UK GDP is reassuring but Turkish currency crisis weighs on market sentiment

The UK’s FTSE 100 index held its ground with a +0.1% movement during the week whilst most overseas equity markets made modest losses.  The US S&P 500 lost just -0.25% over the course of the week.

UK economic growth rebounded in the second quarter according to the latest Office for National Statistics estimate. Gross Domestic Product (GDP) grew 0.4% quarter-on-quarter which was in-line with market expectations, as retailers and construction benefited from a prolonged spell of warm weather. This comes after growth slumped to a 0.2% quarterly growth rate during a snow-hit Q1.

The Pound came under further pressure as the chance of the UK leaving the European Union without a deal is seemingly increasing.

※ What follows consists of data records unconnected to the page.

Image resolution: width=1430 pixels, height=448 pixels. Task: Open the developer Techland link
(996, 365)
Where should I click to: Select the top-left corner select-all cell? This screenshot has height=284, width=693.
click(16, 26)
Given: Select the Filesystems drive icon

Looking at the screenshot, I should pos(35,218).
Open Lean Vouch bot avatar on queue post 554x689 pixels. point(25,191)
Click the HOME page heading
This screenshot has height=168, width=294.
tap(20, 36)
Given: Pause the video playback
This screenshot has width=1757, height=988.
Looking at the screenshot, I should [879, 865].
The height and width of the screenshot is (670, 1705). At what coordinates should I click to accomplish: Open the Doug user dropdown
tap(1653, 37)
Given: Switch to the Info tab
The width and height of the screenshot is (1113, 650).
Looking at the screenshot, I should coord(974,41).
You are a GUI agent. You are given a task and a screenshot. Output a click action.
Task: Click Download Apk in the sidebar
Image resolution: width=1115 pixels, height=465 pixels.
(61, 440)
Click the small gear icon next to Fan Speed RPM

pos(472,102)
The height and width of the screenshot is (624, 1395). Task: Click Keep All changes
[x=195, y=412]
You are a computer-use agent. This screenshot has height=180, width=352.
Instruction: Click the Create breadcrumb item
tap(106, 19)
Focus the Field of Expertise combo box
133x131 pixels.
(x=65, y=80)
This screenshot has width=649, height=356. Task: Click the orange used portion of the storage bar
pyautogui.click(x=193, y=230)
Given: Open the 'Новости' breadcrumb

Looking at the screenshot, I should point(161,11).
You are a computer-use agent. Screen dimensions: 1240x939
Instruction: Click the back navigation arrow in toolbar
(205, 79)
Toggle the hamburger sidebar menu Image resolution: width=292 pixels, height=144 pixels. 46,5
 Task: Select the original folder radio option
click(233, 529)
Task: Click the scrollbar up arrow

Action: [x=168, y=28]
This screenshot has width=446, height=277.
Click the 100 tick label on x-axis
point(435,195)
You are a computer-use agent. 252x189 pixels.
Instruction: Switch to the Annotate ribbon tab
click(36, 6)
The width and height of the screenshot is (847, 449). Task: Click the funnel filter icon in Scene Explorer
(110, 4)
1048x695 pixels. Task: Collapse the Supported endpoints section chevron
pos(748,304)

Sterling fell to its lowest level in a year against the US Dollar, depreciating -1.9% over the week and falling -0.5% against the Euro.

A plunge in the Turkish Lira of over 70% year-to-date and an 18% overnight fall last week has raised concerns that European lenders may be overly exposed to the region.  As the Lira falls, Turkish borrowers that have significant exposure to debt denominated in Euros and US Dollars may see their ability to pay back those debts disappear. The latest blow was Friday’s news that President Trump intends to place tariffs on steel and aluminium imports from Turkey in response to the detention of an American by Turkish President Erdogan, who was accused of helping to organise a coup against the Turkish leader. Most European equity markets made modest losses during the week.

Tariffs on an additional $16bn of mainly Chinese industrial goods were also brought in to force by the US last week.  The total volume of imports from China subject to the new 25% levies now totals $50bn. China was quick to match the US action with reciprocal tariffs. A rise in Chinese exports in July was a surprise to many economists and suggests to some that exporters are trying to move goods to the US ahead of further anticipated tariffs.

The price of oil slipped a little lower last week; Brent crude dropping -0.6% on the week to $72.81 per barrel, a fall of -9% from its recent peak just under three months ago.

Week ahead

UK employment data is due on Tuesday but is forecast by most to show little change to the unemployment rate of 4.2% of current wage growth levels. The Average Earnings index stands at an annual growth rate of 2.5%.  Preliminary GDP readings for Q2 are due from European countries early in the week. Advance estimates suggested economic growth across the Eurozone had slipped to 0.3% for the quarter.

Retail Sales data is also due on both sides of the Atlantic. US sales figures are due to be published on Wednesday whist the embattled UK high street will see updated numbers on Thursday morning.